La mise en place de ces séances de sensibilisation répond à une nécessité croissante d’accompagner les clubs dans une démarche de prévention face aux conduites addictives. La consommation de produits psychoactifs, notamment la cocaïne, touche aussi le milieu sportif, professionnel et amateur. C’est dans ce contexte que le Comité Départemental de Rugby du Gers, sous l’impulsion de sa présidente, a sollicité Addictions France pour intervenir dans les clubs du département. L’objectif initial était de former les éducateurs et formateurs des équipes féminines et seniors, puis d’élargir cette sensibilisation aux jeunes joueurs du Pôle M19-M16 et à l’équipe départementale. Ces interventions se sont révélées stimulantes, ouvrant la voie à un dialogue important sur des sujets encore trop souvent tabous.

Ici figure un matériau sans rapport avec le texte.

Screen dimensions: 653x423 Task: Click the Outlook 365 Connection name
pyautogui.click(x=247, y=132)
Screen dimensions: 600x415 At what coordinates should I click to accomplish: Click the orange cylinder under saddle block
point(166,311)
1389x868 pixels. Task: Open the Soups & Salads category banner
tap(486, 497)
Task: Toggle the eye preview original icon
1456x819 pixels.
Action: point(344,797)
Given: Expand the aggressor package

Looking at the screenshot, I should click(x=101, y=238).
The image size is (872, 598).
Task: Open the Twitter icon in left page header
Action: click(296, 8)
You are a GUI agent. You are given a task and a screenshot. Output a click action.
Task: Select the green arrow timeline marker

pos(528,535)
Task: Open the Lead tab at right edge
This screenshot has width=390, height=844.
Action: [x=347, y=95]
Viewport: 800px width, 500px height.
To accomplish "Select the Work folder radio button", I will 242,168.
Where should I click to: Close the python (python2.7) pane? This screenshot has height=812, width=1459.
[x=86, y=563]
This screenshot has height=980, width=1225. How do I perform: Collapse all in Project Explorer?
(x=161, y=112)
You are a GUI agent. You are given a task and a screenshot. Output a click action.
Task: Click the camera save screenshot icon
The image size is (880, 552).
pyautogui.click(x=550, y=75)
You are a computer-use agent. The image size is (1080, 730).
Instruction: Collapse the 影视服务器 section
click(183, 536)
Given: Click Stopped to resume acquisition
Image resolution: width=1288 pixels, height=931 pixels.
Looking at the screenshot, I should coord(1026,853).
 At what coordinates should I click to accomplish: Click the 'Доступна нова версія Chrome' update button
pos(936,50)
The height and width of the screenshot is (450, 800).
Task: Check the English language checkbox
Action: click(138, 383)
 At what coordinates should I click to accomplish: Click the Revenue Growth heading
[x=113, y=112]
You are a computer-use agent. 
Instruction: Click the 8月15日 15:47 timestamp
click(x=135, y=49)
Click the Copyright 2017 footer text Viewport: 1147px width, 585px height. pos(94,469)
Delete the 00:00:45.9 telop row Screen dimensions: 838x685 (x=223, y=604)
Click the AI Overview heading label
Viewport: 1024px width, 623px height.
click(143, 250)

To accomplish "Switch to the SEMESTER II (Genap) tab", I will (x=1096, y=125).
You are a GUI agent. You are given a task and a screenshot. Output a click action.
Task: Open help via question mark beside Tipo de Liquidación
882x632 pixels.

Quels sont les objectifs ?

L’objectif principal est double : prévenir les risques liés aux consommations de substances psychoactives (comme la cocaïne, l’alcool ou le cannabis), et ouvrir un espace de parole pour encourager les éducateurs et les jeunes à s’interroger sur leurs pratiques dans un environnement marqué par certaines normes culturelles de tolérance vis-à-vis de l’expérimentation de ces produits. Il s’agit de faire émerger une culture de la prévention dans le monde du rugby, en donnant aux acteurs de terrain des outils concrets et des ressources pour agir et/ou orienter. Les éducateurs formés deviennent ainsi relais de ces messages auprès des jeunes sportifs. L’idée est de poser un premier jalon dans un projet plus vaste, qui vise à intégrer durablement la prévention dans la vie des clubs.

Quels messages souhaitez-vous faire passer ?

Nous insistons particulièrement sur les effets recherchés de certains produits – comme la cocaïne, souvent perçue comme un « booster » de performance ou un antidouleur permettant d’encaisser les coups ou de tenir un rythme d’entraînement soutenu. Ces consommations présentent des risques immédiats et à long terme (violence sur et en dehors du terrain, risques cardiovasculaires…) et il faut déconstruire certaines idées reçues. À travers des mises en situation concrètes, des échanges interactifs, nous abordons aussi les questions liées à l’alcool (par exemple, lors des déplacements ou des troisièmes mi-temps), et les responsabilités individuelles et collectives que cela implique dans un contexte d’accueil de mineurs. L’objectif est d’amener les jeunes, les éducateurs et les clubs à se questionner, à mieux comprendre les risques, et à envisager d’autres manières de vivre le collectif et la fête dans le sport.